What is Actually Behind Shame?

For my whole life, I was deathly scared of feeling my shame, and I did not even realize I was hiding from it! There seemed to be this depth of vulnerability I was unable or not yet ready to reach. After 33 years, I have finally found the courage to feel it; and when I did, I was SHOCKED to find out what was behind it.

In Alamosa Colorado two weeks ago, I was sitting as the client with a therapist-in-training, trying to dive as deep into my psyche as I could. I was desperate to heal my deepest psychological wounds; fear, shame, anxiety, all of the darkest stuff I have been walking with for so long.

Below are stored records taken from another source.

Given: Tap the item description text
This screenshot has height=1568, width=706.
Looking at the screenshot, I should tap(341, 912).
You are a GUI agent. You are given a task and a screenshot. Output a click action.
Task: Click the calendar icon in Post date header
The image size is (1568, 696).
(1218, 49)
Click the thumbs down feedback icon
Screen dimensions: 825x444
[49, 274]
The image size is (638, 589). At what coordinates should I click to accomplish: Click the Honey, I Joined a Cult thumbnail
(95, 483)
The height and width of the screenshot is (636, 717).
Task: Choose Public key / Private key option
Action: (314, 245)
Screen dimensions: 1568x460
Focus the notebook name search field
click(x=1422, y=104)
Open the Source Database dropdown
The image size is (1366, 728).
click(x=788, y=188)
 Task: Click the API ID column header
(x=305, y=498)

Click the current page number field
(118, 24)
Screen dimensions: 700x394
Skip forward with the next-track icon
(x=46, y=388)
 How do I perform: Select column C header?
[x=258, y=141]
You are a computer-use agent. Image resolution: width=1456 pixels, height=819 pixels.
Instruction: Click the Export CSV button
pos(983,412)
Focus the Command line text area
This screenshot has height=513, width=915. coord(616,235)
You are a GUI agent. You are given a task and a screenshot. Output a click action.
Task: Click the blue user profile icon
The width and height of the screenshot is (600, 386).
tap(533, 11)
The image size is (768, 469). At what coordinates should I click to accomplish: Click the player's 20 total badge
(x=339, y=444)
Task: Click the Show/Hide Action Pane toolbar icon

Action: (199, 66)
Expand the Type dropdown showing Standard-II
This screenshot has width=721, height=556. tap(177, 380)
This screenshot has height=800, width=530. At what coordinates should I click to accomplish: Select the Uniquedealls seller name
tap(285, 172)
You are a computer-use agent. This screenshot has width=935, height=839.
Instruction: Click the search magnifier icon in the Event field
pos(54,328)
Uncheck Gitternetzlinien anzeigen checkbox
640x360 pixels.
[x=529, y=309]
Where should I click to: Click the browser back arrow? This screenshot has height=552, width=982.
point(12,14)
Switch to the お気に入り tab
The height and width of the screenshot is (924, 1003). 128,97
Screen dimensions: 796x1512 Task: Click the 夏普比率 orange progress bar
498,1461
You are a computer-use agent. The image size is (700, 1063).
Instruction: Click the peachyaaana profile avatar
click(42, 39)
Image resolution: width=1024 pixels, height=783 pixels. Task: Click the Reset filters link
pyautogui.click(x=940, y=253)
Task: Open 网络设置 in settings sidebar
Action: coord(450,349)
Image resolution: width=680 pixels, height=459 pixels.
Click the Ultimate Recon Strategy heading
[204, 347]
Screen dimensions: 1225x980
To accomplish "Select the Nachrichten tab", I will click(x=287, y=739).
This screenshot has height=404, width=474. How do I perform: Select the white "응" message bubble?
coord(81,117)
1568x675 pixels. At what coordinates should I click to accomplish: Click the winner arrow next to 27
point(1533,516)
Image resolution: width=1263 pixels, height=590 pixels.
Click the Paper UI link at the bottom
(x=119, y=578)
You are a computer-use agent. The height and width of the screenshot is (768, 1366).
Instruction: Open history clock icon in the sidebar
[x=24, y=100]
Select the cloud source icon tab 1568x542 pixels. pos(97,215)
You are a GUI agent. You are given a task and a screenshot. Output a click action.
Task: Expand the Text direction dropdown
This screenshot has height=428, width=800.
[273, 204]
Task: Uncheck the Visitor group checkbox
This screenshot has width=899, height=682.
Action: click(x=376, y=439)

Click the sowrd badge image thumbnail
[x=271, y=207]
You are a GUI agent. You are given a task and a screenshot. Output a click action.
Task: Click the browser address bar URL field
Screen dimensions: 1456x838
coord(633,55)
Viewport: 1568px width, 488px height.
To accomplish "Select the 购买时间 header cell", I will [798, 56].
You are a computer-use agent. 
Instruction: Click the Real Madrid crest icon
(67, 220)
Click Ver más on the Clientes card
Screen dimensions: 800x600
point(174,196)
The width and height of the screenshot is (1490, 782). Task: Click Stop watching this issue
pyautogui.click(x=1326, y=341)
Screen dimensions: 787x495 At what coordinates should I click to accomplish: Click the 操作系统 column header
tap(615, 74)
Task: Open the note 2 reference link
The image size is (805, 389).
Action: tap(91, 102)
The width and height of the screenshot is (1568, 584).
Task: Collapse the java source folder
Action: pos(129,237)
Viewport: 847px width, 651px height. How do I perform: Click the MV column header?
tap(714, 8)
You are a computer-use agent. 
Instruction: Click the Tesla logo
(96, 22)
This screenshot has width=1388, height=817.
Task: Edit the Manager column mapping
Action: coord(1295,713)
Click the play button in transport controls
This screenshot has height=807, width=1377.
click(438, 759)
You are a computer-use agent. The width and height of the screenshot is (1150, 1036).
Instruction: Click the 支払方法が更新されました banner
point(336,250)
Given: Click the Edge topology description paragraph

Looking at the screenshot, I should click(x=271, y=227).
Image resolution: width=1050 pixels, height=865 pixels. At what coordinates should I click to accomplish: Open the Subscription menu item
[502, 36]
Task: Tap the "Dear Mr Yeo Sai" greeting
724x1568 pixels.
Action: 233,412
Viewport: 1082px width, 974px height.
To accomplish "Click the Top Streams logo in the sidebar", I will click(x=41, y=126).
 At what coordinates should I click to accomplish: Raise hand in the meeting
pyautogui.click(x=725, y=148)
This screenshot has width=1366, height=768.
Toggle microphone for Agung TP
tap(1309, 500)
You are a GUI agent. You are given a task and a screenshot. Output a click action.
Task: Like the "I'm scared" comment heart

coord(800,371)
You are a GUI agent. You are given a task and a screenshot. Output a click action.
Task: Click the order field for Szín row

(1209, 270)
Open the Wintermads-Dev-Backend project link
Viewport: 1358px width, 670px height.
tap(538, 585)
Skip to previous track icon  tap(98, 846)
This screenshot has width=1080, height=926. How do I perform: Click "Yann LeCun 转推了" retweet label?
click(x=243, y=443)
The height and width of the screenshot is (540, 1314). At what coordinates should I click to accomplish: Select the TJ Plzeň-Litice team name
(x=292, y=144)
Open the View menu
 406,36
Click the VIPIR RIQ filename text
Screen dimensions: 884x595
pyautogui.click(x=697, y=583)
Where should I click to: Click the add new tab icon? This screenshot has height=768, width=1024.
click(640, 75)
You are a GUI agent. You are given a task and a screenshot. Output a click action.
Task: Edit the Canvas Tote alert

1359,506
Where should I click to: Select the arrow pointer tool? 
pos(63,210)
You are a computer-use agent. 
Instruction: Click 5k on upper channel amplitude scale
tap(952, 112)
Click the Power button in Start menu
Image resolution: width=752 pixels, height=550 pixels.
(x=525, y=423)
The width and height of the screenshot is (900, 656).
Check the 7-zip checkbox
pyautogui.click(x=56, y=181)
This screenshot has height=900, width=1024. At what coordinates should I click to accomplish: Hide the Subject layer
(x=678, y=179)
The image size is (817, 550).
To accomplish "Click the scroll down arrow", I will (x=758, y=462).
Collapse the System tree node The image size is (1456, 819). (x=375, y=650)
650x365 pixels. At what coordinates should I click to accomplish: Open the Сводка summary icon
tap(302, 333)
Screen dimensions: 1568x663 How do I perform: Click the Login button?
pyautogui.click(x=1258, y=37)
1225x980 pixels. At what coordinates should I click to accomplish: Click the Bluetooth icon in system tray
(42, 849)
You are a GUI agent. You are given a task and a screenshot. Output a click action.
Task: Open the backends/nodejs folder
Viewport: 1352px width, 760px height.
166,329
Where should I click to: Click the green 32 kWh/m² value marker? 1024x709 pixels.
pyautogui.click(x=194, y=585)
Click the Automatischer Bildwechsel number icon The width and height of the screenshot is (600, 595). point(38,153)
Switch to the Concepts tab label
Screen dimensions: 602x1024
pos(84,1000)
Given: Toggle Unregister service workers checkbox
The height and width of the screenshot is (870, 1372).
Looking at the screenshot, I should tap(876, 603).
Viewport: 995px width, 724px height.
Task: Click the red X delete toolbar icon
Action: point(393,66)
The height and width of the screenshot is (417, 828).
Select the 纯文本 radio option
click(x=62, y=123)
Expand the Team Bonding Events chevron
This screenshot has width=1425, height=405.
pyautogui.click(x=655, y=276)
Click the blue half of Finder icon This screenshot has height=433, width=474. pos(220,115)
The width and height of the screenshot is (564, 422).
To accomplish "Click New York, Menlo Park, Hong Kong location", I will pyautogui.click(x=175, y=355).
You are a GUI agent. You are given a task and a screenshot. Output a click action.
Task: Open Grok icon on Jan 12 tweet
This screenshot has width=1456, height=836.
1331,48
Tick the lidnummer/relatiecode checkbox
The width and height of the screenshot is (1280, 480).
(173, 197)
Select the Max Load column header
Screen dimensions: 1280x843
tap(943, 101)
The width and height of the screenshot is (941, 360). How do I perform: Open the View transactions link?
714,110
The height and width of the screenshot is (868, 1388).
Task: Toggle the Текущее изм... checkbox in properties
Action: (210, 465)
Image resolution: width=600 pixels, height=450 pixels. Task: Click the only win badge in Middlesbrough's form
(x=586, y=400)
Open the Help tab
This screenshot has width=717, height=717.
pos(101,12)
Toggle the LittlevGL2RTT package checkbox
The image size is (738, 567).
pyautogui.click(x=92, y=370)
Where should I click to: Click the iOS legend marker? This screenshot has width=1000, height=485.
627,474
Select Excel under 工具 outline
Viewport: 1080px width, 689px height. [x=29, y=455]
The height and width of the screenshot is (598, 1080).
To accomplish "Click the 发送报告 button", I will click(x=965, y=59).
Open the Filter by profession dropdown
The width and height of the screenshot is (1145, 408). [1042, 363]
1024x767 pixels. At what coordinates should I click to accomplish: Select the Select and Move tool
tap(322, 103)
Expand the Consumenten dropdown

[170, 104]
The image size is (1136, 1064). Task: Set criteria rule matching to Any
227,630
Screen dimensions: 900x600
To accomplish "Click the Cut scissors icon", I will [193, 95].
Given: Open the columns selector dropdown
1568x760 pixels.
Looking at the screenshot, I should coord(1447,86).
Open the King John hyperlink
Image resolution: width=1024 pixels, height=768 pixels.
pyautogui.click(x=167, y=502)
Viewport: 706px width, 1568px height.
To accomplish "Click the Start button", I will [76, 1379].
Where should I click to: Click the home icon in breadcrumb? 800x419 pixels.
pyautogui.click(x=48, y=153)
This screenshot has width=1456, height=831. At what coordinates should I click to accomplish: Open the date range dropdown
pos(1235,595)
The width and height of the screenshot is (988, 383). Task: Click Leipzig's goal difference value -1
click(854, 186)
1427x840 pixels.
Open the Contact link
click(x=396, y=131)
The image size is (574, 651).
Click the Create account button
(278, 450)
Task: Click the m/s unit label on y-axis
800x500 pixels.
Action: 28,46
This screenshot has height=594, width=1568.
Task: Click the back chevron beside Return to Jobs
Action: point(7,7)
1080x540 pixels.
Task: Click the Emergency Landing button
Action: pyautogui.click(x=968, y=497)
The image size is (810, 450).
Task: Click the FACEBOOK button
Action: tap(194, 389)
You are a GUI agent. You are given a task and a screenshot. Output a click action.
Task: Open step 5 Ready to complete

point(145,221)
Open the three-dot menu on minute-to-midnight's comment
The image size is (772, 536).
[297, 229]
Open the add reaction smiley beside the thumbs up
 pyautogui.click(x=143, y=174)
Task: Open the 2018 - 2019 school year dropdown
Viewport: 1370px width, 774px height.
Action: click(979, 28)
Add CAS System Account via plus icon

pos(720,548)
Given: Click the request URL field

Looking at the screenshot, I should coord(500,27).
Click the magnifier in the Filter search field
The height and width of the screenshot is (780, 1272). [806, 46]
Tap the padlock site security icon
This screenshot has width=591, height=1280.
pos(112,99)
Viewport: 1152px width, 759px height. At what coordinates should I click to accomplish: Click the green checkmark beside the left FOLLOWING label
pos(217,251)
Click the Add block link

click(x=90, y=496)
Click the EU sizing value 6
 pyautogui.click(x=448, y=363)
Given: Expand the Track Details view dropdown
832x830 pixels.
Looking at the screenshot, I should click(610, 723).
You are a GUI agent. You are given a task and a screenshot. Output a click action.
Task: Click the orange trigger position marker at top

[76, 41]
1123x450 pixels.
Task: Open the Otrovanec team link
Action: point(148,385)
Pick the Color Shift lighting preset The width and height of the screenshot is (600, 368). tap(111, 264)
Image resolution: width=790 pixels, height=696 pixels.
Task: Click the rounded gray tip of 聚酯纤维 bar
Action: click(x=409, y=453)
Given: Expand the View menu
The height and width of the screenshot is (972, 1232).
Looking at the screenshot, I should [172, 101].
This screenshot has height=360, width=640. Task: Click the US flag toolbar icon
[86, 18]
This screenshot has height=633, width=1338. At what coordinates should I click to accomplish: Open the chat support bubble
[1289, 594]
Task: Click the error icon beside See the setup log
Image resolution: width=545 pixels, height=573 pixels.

While sitting with shame, I simply closed my eyes and felt into my body, repeating the word “shame, shame, shame” with an open curiosity. After a few moments, I could feel my heart becoming fully alive! The fear surrounding shame, being too scared to feel into its depths, began to dissipate and walls began to crumble around my heart.

What came forward was an aliveness of INNOCENCE and childlike joy! I brought my shoulders back and my heart forward to allow this innocence to flow a little more freely. Then the feeling came with words; “Ah! this is ‘Little Kyle’ just wanting to play and be himself, free.” It was my inner-child fully speaking from the core of my heart, reminding my adult self not to hide from the innocence anymore.

Behind shame, there is this child-like innocence in the core of the heart.